Hydroxyurea (HU) is an antineoplastic compound that was synthesized by Dresler and Stein in 1869. It is used in the treatment of many neoplastic diseases such as chronic, resistant, myelocytic leukemia, ovary carcinoma (recurrent, inoperable, or metastatic), cervical carcinoma, melanoma, meningioma, and in combination with irradiation in treatment of primary squamous cell carcinoma of the head and neck. Nowadays, it can be used to treat leukemia and other malignances, sickle-cell anemia, HIV infection, thrombocythemia, psoriasis, and polycythemia vera. Hydroxyurea is an S-phase cell cycle-specific agent that selectively inhibits DNA synthesis through inhibition of the enzyme ribonucleotide reductase. HU is structurally related to hydroxamic acids. For the purpose of creating more effective antitumor drugs, nowadays, the main focus has shifted to structurally similar hydroxamic acid derivatives.^1

–4

There are various studies about the pharmacology of hydroxyurea and hydroxamic acid derivatives. In 1928, Rosenthal et al. showed that HU inhibits the leukocyte cell growth. Studies in the 1960s have established that hydroxyurea and several related hydroxamates cause inhibition of the synthesis of DNA.^4,5 According to the report by Liebelt et al. in various pharmacokinetic studies performed in human, researchers concluded that hydroxyurea distributes in a volume similar to that of total body water and tends to concentrate in erythrocytes and leukocytes in 2007. In one of these studies, distribution of ¹⁴C-hydroxyurea in male CDBA mice and Fischer rats was examined and it is reported that high concentrations of radioactivity were detected in the kidney and bladder.² Dogruel and his colleagues performed another study with ¹³C-HU. They reported that brain uptake of ¹³C-HU is related to concentration and the main important evidence provided is the blood–brain and blood–cerebrospinal fluid barrier crossing ability of HU.⁶

^99mTc is important in diagnostic nuclear medicine because of its low cost and easy availability from a ⁹⁹Mo/^99mTc-generator.

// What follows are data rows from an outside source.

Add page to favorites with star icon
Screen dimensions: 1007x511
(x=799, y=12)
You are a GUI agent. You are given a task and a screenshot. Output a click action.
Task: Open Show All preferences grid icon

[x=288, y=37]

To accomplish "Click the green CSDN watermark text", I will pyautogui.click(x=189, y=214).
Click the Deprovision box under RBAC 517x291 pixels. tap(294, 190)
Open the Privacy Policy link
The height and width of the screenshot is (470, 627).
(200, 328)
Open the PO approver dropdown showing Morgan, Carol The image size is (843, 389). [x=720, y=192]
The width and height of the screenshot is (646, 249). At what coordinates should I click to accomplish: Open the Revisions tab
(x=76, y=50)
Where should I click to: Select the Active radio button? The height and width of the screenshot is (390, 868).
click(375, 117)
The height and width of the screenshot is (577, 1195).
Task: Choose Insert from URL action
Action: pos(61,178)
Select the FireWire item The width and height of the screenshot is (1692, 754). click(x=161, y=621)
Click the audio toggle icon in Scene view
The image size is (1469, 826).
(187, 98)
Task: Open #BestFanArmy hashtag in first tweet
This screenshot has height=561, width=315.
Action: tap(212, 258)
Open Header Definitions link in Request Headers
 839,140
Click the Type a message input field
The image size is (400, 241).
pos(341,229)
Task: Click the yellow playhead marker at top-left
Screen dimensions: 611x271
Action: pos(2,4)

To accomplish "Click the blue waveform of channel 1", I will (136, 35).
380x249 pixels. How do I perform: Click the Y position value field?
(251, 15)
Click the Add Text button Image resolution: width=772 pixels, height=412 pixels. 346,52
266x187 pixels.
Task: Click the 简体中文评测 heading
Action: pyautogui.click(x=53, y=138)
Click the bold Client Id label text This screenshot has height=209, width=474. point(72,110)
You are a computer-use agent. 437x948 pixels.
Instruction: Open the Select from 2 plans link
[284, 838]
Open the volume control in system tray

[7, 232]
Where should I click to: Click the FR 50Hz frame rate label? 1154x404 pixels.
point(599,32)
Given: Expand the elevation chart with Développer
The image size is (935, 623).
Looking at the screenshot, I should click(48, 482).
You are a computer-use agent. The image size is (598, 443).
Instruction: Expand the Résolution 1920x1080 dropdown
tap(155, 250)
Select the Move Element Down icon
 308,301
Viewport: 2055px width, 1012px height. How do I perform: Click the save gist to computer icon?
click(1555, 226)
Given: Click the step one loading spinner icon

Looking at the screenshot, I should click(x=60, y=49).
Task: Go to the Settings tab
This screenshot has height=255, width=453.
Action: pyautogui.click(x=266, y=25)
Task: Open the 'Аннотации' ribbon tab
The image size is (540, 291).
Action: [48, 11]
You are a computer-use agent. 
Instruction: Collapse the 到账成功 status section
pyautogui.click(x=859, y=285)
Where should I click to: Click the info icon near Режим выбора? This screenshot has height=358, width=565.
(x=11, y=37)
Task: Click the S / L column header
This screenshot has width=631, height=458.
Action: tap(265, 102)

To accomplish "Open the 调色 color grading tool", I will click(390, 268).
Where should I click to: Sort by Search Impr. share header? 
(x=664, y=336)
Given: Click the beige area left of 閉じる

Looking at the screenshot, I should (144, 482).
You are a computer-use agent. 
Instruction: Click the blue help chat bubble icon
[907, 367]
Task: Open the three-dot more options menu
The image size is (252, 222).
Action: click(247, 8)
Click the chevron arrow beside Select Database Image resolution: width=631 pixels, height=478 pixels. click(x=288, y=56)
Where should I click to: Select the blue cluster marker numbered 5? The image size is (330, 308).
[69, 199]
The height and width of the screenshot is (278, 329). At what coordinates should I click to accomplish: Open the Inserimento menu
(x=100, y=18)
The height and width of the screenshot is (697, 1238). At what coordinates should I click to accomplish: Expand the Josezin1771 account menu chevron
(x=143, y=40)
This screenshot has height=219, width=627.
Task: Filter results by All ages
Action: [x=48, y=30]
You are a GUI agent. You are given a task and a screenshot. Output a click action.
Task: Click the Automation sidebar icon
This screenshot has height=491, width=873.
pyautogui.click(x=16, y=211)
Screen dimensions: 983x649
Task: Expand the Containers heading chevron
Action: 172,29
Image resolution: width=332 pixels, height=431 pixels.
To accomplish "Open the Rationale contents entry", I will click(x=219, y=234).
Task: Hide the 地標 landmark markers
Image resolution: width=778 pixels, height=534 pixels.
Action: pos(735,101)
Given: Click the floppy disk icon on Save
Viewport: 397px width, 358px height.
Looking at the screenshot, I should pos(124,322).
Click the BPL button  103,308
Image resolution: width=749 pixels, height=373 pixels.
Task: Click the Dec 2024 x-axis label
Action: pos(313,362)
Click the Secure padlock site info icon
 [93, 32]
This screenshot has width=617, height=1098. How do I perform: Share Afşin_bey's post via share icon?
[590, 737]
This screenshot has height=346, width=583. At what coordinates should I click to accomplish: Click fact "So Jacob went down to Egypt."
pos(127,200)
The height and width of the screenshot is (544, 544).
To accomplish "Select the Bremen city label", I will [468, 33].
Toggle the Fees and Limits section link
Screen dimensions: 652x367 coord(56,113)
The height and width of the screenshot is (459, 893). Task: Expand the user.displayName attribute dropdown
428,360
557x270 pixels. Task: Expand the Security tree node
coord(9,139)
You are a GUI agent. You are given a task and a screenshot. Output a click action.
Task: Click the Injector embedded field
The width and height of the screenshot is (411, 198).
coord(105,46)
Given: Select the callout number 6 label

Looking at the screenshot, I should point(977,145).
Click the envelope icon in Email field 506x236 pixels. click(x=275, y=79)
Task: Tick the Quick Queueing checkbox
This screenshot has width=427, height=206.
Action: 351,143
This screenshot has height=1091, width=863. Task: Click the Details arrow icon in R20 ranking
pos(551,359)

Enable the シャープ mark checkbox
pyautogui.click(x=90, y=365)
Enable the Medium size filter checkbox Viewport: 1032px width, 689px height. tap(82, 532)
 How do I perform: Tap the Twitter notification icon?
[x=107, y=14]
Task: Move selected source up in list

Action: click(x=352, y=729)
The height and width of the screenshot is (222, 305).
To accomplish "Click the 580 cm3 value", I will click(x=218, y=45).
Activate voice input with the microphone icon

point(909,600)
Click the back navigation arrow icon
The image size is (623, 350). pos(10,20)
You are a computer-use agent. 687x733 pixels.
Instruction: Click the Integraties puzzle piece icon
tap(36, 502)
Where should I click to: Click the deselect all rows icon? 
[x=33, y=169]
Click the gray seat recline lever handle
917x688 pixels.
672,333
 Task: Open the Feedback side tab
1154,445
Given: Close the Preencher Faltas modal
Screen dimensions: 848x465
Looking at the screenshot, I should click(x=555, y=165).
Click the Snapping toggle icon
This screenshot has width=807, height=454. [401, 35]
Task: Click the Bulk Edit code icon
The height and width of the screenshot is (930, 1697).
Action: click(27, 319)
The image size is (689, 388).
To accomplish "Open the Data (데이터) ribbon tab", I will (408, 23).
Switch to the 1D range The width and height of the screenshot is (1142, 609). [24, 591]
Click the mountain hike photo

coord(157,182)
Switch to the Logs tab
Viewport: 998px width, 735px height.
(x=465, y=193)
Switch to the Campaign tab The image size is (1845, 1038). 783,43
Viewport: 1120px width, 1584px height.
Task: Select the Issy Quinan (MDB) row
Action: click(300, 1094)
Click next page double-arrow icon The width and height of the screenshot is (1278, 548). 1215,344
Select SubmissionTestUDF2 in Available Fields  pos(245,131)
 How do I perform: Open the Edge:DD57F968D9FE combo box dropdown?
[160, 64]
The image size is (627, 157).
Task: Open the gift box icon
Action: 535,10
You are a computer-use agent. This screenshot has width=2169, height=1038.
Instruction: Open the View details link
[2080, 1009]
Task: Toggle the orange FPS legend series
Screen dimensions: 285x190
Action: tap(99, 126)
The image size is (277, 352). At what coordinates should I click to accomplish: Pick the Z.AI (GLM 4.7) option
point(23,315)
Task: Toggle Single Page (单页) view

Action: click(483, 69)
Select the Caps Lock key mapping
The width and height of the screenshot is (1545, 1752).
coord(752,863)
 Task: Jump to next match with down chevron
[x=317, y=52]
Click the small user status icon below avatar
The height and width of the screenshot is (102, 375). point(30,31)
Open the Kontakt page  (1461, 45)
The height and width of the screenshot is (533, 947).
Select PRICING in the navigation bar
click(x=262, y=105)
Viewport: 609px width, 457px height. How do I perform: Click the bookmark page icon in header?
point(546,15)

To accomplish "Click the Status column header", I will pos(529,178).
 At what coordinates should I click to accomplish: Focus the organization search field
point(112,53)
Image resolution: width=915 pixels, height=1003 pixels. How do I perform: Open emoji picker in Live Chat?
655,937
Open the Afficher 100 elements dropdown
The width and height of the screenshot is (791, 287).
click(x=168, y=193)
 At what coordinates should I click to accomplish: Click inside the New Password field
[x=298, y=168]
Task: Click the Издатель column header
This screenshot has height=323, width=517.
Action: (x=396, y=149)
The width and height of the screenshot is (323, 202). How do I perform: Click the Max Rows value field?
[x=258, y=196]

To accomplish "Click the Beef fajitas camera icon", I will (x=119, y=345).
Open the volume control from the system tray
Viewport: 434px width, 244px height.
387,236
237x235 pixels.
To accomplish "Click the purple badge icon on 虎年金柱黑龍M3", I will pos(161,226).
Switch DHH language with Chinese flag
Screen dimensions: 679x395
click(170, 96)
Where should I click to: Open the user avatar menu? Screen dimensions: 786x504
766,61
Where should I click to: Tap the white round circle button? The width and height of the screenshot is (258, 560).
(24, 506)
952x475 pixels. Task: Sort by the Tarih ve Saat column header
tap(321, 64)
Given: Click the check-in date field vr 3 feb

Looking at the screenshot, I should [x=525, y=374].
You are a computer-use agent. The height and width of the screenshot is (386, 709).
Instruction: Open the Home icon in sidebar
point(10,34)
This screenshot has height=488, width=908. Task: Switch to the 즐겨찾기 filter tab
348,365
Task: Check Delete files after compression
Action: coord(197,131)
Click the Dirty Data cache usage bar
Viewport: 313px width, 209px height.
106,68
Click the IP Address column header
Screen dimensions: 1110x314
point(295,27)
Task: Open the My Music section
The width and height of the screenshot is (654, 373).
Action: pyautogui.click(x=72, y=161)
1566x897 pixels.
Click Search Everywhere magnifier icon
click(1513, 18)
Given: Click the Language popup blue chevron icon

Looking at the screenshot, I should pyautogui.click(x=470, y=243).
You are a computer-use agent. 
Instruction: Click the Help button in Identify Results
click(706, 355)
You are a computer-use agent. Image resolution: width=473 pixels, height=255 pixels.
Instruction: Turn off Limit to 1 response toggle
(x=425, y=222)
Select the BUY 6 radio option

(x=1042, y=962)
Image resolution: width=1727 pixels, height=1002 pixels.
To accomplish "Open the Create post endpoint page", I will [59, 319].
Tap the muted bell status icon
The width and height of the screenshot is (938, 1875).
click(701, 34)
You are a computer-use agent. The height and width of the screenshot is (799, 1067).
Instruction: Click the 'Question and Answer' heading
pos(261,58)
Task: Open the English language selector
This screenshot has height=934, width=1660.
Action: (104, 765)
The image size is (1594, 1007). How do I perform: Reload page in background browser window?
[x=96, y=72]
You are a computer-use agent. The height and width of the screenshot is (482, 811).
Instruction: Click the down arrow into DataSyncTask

Its 140 keV γ energy is also ideal for imaging. It is well known that technetium has rich coordination chemistry. For radiopharmaceutical applications, six coordinated technetium (I) and rhenium (I) tricarbonyl complexes [fac-M(CO)₃]⁺ were improved by Alberto et al.^7,8 Efficient labeling of bidentate and tridentate biologically relevant ligands with [^99mTc(CO)₃(H₂O)₃]⁺ was demonstrated. By the displacement of water molecules in the complex with amine, aromatic N-heterocycles and/or carboxylic donors it can be attached to the bifunctional ligand complex biomolecules. The spherical shape of [M(CO)₃]⁺ (M = ^99mTc, ¹⁸⁸Re) has a relatively strong structure.^9,10

Fluorescein isothiocyanate (FITC) is a fluorescent derivative that has a wide usage for flow cytometry applications. It is reactive toward proteins such as antibodies and lectins due to a suitable isothiocyanate group for labeling. In the current study, FITC labeling of HU was performed. Binding efficacy of FITC-HU was evaluated fluorometrically and fluorescence imaging studies on MCF7 and Hela cell lines were carried out.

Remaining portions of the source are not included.